Apparently humans can determine the age group of a person by smell, sharing a common characteristic of the animal kingdom. This has been outlined in a new study published in PLoS (Public Library of Science) ONE. The research has also thrown up some interesting age-related findings in terms of who smells the most: the young or the old?
The research was undertaken at the Monell Chemical Senses Center
in Philadelphia. The researchers were seeking to see if the way that animals use smells could be replicated with people.
For the research, as Eureka
indicates, special pads were sewn into the underarm area of T-shirts to collect body odor from male and female subjects. The T-shirts were worn at night whilst the subjects slept and the same T-shirt was worn for five consecutive nights. When the results were collected, the subjects were divided into three age groups: young (20–30 years old), middle-aged (45–55 years old), and elderly (75–95 years old).
The pads were then handed to another subject group, who were asked to smell the pads.

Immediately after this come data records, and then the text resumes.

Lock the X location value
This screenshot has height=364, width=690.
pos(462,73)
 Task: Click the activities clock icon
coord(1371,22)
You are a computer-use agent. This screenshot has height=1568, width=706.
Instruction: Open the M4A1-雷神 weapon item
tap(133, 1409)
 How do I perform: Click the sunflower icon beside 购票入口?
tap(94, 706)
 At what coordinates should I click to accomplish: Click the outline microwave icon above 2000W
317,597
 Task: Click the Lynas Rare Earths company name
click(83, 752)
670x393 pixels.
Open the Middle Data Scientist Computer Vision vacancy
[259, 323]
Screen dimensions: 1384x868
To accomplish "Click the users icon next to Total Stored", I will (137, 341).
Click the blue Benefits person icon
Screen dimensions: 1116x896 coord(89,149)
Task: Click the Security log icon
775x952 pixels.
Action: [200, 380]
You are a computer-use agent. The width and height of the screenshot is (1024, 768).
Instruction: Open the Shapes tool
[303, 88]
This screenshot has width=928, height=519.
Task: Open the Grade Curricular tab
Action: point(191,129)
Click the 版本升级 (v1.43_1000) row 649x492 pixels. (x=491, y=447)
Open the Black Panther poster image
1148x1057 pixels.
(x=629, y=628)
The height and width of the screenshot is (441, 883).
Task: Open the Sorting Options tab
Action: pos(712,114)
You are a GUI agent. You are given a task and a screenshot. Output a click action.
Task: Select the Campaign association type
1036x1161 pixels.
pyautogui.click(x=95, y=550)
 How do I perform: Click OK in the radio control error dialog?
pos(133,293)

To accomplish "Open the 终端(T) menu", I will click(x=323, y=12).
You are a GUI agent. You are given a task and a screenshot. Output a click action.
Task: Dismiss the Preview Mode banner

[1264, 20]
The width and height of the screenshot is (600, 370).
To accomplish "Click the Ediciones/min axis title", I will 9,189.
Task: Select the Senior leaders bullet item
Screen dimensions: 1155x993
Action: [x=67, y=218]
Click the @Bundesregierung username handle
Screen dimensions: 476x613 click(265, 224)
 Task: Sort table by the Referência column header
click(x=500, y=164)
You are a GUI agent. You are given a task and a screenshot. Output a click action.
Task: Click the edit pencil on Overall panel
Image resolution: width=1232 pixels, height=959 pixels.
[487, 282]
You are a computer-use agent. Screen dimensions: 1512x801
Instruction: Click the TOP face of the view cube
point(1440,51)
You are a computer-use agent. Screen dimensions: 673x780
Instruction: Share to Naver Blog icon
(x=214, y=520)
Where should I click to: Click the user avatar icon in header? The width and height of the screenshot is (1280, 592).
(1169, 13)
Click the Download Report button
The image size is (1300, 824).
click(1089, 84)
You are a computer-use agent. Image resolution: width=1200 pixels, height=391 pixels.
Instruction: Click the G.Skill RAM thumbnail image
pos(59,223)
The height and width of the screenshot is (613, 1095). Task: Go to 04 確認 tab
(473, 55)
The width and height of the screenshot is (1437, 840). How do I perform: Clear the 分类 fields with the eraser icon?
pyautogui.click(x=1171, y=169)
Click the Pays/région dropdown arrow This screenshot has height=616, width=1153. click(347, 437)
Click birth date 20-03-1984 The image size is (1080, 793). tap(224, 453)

This group were then asked to guess the age of the wearer and assess how unpleasant the odor was.
Medical News Today
notes that the results indicated that the subject group who did the ‘sniffing’ could place the pad into the correct age group, which indicated that the three age groups tended to smell differently. When asked to assess how unpleasant each odor was the conclusion was that the smells from the old-age group were less offensive than the other two.
Not only can people sense the age group of a person from their body odor, there are also subtle similarities for people of the same family.
The study was led by Susanna Mitro and the research paper
was titled “The Smell of Age: Perception and Discrimination of Body Odors of Different Ages.”